Sono tante le canzoni di Natale che si imparano sin dalle scuole materne nel nostro paese, ma la più popolare per ogni italiano è quasi certamente “Tu scendi dalle stelle”. È una canzone così famosa e amata che praticamente nessuno, indipendentemente dalla religione o dalla religiosità, può non conoscerla – almeno la sua melodia e le sue prime parole. Tuttavia, non molti di noi hanno familiarità con la sua storia e ancora meno conoscono la bellezza e la poesia dei suoi testi.
Nonostante sia una canzone così popolare, le sue origini non sono propriamente “popolari”. Ha una paternità definita e una datazione precisa: fu scritta nel 1754 da Alfonsus Maria de ‘Liguori, che sarebbe stato proclamato santo dalla Chiesa cattolica romana e, successivamente, dottore della Chiesa.
Tu Scendi Dalle Stelle, le origini e la storia
Quando si pensa ai dottori della Chiesa la prima immagine che viene in mente è quella di teologi dall’aspetto piuttosto severo: eppure, questa canzone è un capolavoro di poesia, creatività, preghiera e persino senso dell’umorismo. Infatti, “Tu scendi dalle stelle” è il titolo italiano di una canzone originariamente scritta in dialetto napoletano. Sant’Alfonso scrisse questo lunghissimo poema in napoletano: scegliendo la lingua del popolo, voleva parlare alla gente semplice, simile ai pastori di Betlemme, ma, allo stesso tempo, aveva a sua disposizione una lingua affascinante, con cui è stato in grado di esprimere le verità religiose e la bellezza letteraria in modo estremamente toccante.
I testi narrano la famosa storia della nascita di Cristo, ma con tocchi di immagini creative, dettagli esilaranti e momenti profondamente spirituali. “Quando il bambino è nato a Betlemme“, inizia, “era notte, e tuttavia sembrava mezzogiorno“. Il paragone della nascita di Cristo a una luce che brilla nelle tenebre è un riferimento biblico, che allude all’inizio del Vangelo di San Giovanni. La natura, per sant’Alfonso, era meravigliata e stupita dalla nascita del Salvatore: gli uccelli, scrive, cantavano “in un modo completamente nuovo“, ma “anche i grilli, cinguettando, saltellavano avanti e indietro, dicendo: nasce, Colui che ci ha creato ”.
Tu scendi dalle stelle, o Re del cielo, e vieni in una grotta al freddo e al gelo.
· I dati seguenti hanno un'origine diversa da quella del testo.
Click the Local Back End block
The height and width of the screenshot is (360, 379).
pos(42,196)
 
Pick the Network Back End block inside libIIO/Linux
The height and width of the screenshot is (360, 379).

O Bambino mio divino, io ti vedo qui tremar, o Dio beato! Ah quanto ti costò l’avermi amato!
A te, che sei del mondo il Creatore, mancano panni e fuoco, o mio Signore.
Caro eletto pargoletto, quanto questa povertà più m’innamora, giacché ti fece amor povero ancora.
Tu lasci il bel gioir del divin seno, per venire a penar su questo fieno.
Dolce amore del mio core, dove amor ti trasportò? O Gesù mio, perché tanto patir? Per amor mio!
Ma se fu tuo voler il tuo patire, perché vuoi pianger poi, perché vagire?
Sposo mio, amato Dio, mio Gesù, t’intendo sì! Ah, mio Signore! Tu piangi non per duol, ma per amore.
Tu piangi per vederti da me ingrato dopo sì grande amor, sì poco amato!
O diletto del mio petto, se già un tempo fu così, or te sol bramo Caro non pianger più, ch’io t’amo e t’amo.
Tu dormi, Ninno mio, ma intanto il core non dorme, no ma veglia a tutte l’ore
Deh, mio bello e puro Agnello a che pensi? dimmi tu. O amore immenso, “un dì morir per te”, rispondi, “io penso”.
Dunque a morire per me, tu pensi, o Dio ed altro, fuor di te, amar poss’io?
O Maria, speranza mia, s’io poc’amo il tuo Gesù, non ti sdegnare amalo tu per me, s’io nol so amare!